At the Montgomery County Courthouse, the Bill Cosby trial is obvious right? More than 50 accusers, the admitted use of drugs, a documented pattern of behavior? To some, he's clearly guilty.

"It's horrendous, it's horrendous," Cosby accuser Victoria Valentino tells Fox 29. "I'm one of the victims from 1969. We all know what he is."

To others just two feet away, it's every bit as obvious. He was America's dad, committed to charity and one of the biggest celebrities of the time. He's clearly innocent right?

"America loves Bill Cosby," one supporter tells Fox 29. "I love Bill Cosby. I mean he's an icon. I don't believe he would do something like that."

Looking at the same evidence and same history, some are drawing extremely different conclusions.

Barbara Rose is one of those people. Outside the courthouse she told Fox 29's Bill Anderson she was clear that she still needs more evidence to determine if Cosby is guilty, but she's also clear that, emotionally, she hopes he's not.

"I was sad to hear that someone is accusing him of all of this," Rose says. "Do I know whether he's guilty? I don't know. I wish he wasn't guilty."

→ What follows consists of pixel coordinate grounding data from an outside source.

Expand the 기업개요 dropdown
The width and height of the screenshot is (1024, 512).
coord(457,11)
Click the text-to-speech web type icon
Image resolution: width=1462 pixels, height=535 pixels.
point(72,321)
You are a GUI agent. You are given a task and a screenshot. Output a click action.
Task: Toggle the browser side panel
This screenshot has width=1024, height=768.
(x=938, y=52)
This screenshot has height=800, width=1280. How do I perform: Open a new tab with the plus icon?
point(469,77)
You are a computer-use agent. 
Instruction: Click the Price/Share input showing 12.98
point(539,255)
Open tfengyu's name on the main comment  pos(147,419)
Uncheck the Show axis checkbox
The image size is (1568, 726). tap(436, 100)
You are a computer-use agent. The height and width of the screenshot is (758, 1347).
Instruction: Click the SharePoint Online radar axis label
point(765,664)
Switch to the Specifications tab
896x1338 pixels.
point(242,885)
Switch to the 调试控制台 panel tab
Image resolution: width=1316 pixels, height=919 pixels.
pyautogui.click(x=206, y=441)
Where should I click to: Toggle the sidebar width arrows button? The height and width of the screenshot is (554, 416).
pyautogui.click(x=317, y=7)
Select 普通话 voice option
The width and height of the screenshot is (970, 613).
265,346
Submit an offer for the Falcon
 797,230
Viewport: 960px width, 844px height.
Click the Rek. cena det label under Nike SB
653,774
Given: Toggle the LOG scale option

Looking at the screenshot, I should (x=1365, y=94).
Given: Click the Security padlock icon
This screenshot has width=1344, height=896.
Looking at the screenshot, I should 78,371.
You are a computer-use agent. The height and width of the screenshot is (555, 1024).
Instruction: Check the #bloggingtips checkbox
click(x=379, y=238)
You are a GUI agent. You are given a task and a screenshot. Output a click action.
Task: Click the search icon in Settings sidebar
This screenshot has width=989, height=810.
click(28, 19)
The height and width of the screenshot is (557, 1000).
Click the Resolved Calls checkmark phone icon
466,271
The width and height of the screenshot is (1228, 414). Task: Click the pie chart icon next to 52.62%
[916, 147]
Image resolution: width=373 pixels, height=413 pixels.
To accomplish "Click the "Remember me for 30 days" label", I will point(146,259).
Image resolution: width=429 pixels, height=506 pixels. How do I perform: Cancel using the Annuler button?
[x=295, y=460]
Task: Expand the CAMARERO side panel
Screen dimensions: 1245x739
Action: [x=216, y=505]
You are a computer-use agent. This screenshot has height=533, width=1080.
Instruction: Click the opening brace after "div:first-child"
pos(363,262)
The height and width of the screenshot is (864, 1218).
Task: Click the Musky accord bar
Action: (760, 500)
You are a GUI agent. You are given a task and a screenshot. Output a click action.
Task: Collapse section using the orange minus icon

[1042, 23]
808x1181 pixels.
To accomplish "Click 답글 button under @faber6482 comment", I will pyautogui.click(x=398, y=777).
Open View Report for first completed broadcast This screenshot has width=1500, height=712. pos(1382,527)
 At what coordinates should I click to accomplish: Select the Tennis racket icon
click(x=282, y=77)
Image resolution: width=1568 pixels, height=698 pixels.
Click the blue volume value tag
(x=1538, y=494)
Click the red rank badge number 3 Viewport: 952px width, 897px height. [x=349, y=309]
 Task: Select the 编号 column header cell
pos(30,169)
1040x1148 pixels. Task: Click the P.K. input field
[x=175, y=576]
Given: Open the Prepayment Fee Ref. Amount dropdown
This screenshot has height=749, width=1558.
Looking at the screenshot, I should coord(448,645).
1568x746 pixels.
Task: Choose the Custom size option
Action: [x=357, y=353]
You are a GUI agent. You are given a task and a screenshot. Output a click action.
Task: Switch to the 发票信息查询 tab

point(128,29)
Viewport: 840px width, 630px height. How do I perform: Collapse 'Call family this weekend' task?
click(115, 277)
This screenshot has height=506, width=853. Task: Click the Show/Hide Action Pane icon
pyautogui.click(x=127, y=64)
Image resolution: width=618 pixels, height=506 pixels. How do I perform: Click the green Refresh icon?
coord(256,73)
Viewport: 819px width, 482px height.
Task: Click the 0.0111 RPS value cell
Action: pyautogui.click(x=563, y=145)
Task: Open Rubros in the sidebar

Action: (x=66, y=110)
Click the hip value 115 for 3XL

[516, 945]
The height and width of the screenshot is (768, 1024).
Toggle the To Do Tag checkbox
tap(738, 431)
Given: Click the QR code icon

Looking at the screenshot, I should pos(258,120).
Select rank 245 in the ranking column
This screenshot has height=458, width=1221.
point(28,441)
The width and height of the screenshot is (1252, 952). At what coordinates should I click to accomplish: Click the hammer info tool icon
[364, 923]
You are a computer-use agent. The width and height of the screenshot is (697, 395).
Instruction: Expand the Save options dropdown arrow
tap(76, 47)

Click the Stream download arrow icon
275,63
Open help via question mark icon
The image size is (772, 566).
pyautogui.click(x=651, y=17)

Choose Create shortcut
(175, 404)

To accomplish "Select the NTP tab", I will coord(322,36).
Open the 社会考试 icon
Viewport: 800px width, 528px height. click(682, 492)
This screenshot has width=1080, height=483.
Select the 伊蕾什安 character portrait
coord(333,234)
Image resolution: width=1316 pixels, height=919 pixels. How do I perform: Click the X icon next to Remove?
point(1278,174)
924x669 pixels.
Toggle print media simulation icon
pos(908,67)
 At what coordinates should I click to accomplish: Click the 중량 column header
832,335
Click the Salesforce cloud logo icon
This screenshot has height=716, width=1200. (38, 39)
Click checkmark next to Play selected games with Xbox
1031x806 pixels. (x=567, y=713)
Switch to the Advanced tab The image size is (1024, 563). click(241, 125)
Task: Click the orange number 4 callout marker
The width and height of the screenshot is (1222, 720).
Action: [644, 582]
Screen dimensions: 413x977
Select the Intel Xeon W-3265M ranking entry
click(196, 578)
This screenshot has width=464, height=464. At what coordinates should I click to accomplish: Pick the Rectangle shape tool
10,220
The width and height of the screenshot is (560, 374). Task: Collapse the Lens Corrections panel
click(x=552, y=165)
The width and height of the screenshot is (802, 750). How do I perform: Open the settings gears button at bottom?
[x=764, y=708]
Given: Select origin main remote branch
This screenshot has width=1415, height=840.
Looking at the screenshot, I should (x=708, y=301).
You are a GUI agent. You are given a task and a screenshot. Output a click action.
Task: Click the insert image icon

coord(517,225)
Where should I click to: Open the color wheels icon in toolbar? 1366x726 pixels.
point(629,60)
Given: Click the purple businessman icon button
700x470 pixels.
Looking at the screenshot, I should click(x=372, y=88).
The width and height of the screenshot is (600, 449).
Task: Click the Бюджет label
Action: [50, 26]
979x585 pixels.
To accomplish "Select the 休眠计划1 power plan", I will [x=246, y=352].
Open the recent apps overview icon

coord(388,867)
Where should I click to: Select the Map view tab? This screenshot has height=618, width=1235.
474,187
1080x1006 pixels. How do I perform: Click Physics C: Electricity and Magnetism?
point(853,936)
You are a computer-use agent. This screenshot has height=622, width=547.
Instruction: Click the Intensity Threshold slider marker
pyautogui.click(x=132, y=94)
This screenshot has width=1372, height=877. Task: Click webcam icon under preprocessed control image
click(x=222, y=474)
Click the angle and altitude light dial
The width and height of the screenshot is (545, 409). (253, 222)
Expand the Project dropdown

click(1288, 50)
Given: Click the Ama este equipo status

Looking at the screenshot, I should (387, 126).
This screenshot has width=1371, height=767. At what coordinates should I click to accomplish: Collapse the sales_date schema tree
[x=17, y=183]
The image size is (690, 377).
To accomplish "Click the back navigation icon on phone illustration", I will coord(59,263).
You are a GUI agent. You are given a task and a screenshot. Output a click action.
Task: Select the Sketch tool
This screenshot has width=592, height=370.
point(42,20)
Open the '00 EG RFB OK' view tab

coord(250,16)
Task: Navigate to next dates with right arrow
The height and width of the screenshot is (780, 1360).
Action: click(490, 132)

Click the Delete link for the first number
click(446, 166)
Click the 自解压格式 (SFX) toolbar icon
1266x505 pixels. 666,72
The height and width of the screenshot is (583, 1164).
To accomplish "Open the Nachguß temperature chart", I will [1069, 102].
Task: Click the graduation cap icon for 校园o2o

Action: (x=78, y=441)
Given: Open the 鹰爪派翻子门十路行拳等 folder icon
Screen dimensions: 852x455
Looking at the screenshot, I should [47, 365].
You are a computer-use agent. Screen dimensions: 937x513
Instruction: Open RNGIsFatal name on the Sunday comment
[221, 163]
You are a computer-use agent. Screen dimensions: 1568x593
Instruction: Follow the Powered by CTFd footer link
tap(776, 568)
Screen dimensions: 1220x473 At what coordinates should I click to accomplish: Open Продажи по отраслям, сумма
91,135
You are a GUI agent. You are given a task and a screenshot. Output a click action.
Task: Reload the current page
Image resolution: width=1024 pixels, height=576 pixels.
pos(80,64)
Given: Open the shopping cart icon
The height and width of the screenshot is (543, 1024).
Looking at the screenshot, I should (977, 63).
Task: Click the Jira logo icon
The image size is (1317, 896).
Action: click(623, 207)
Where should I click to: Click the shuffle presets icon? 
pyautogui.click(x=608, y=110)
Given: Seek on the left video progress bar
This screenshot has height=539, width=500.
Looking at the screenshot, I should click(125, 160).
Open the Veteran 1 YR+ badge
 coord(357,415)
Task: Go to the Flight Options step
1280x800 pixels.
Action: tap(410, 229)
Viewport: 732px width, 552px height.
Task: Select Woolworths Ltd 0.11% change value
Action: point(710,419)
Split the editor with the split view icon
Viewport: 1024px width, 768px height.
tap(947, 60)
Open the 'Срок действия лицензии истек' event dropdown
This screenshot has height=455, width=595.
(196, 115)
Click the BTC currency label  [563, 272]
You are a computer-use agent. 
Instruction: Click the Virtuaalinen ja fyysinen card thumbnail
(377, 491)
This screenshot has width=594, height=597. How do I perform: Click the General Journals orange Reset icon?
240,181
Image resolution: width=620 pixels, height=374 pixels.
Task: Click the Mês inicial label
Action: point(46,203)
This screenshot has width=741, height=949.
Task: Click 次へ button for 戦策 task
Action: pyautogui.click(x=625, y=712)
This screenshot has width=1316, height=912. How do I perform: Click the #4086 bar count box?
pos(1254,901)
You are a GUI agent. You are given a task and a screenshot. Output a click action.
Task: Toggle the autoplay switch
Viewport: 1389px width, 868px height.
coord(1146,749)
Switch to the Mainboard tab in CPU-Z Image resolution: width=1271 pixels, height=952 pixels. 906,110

Her views seem to represent that of many supporters, as is typical with high profile cases. In some ways, Cosby's celebrity persona and the influence it had have become larger than real life

"You know, I used to watch the show in the '80s and I was really happy to see a middle class family, a black middle class family where the father was a role model," Rose said. "People looked up to him."

Interestingly, Rose hopes that evidence points to Cosby's innocence, despite her own experience as a victim of abuse in the past.

"He had nothing to do with what happened to me as a kid," Rose explains. "It's not his problem, It's not his fault."

Each day at the courthouse, it becomes more evident that this celebrity court case is like many others: passionately dividing us based on our interpretation of the facts and how much we like the celebrity in question.

Fox 29's Bill Anderson hopes that this case will be different from the others in that we set our personal feelings aside and avoid further polarization as a community.